◆ What is needed
Copy out exactly the lines below that run from the one holding "Open 开关管理 from" to the one holding "Given: Switch to Add to selection mode", keeping both of those lines and no others.

[Stored items]
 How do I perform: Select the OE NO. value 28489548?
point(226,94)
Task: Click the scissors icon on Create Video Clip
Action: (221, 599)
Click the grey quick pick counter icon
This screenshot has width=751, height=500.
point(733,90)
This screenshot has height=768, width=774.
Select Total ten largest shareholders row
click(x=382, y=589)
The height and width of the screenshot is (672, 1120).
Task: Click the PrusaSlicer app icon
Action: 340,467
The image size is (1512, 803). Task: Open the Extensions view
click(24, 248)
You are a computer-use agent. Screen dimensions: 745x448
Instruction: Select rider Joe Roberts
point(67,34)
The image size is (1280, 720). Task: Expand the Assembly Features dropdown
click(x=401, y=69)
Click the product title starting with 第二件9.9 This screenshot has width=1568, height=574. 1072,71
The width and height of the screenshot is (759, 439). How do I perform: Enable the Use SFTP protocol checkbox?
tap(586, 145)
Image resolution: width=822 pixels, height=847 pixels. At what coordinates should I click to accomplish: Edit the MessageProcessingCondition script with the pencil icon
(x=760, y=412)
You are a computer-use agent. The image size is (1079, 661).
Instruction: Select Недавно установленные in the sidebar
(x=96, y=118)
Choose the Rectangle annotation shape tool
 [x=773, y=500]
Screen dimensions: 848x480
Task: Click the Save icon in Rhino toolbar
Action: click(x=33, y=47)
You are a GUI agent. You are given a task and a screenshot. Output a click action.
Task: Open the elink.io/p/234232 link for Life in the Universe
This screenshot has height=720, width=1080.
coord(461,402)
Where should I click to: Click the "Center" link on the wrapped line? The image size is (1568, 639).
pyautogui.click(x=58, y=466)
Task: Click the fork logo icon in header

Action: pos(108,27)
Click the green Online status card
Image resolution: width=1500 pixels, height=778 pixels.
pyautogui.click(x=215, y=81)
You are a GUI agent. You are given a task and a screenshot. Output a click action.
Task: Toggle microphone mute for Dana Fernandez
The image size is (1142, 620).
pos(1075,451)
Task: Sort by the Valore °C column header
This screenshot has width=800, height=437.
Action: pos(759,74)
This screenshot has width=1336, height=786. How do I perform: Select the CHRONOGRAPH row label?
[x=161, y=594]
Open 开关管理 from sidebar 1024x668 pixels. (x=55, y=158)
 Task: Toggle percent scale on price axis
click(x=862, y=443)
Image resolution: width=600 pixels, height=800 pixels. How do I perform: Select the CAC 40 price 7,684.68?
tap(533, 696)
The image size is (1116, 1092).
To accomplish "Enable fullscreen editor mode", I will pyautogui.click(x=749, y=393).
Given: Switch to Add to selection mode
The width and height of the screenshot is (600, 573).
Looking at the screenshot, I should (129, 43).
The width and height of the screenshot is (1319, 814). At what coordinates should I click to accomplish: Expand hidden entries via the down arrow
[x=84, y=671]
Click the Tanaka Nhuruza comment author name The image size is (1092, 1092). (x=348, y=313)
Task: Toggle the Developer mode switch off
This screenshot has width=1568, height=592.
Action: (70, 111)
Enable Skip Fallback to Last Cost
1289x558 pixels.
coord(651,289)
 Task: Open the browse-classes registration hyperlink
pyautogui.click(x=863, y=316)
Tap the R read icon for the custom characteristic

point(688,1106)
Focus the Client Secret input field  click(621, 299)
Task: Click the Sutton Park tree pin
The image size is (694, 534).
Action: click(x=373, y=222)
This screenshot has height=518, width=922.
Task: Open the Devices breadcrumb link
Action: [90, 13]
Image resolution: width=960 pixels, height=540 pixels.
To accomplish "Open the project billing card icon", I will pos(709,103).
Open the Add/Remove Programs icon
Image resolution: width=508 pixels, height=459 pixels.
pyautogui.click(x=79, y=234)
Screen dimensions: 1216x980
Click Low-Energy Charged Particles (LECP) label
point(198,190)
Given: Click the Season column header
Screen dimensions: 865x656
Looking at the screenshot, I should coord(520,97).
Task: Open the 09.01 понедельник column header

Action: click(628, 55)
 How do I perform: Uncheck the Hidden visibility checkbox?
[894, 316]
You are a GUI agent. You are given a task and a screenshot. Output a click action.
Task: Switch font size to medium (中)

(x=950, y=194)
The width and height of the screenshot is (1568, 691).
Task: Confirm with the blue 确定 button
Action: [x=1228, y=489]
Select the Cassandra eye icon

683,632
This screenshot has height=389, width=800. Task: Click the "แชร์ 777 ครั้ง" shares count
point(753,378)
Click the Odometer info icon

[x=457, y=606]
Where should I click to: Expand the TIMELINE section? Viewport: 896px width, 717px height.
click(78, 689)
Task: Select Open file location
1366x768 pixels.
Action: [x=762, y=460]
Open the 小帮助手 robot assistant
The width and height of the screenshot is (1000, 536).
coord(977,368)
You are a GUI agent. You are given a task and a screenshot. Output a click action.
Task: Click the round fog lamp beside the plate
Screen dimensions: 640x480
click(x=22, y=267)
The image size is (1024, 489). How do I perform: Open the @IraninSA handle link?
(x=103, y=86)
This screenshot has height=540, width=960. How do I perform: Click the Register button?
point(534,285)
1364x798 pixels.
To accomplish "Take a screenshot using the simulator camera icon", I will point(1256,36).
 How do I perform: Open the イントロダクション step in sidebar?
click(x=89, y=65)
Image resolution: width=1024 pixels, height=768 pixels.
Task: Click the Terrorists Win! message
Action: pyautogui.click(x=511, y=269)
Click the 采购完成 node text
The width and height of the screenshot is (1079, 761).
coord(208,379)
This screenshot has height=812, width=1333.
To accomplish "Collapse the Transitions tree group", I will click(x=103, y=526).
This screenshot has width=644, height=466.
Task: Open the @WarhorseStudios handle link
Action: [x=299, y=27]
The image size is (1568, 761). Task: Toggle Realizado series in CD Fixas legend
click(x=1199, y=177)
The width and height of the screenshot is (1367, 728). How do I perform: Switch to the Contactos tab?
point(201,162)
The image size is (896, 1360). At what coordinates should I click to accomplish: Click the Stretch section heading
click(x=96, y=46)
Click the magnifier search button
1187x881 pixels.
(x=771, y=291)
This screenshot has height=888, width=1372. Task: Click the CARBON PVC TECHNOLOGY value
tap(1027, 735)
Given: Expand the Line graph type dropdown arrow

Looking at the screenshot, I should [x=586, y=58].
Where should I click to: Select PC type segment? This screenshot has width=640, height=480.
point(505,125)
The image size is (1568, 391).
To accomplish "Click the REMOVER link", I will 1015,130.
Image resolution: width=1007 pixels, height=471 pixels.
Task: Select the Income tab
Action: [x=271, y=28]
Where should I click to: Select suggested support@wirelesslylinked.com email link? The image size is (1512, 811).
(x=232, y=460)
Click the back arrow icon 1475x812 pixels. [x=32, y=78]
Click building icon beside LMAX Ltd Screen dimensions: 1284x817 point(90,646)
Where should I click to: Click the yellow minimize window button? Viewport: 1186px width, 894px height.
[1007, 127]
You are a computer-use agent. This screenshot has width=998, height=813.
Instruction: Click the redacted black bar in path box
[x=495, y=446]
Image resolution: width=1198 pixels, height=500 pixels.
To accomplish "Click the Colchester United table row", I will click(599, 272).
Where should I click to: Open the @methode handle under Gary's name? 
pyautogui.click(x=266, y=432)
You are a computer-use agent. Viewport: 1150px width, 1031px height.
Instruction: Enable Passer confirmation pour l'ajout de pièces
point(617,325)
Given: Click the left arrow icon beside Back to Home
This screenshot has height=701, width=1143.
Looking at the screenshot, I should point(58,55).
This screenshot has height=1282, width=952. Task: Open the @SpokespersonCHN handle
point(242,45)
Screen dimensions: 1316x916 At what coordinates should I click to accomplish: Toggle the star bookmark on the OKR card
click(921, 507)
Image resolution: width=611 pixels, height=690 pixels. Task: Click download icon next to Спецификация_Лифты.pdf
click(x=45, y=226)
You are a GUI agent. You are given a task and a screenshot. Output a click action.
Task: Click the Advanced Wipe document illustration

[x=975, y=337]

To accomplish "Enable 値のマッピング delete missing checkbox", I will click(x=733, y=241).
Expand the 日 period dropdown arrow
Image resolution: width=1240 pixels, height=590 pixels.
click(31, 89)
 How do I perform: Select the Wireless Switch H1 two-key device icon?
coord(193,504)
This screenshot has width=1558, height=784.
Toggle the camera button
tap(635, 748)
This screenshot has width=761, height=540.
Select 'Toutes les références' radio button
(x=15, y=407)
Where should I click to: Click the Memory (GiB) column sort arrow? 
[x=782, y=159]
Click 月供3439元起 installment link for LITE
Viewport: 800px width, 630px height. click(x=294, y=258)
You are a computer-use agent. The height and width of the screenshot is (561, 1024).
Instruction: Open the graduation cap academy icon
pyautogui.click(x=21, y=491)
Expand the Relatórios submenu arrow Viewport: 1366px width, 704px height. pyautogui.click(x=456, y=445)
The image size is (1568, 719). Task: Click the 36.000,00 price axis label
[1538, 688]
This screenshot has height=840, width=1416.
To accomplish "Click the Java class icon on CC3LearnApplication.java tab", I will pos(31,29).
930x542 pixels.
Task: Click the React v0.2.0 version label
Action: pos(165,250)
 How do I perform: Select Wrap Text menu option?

◆ Your response
Open 开关管理 from sidebar 1024x668 pixels. (x=55, y=158)
 Task: Toggle percent scale on price axis
click(x=862, y=443)
Image resolution: width=600 pixels, height=800 pixels. How do I perform: Select the CAC 40 price 7,684.68?
tap(533, 696)
The image size is (1116, 1092).
To accomplish "Enable fullscreen editor mode", I will pyautogui.click(x=749, y=393).
Given: Switch to Add to selection mode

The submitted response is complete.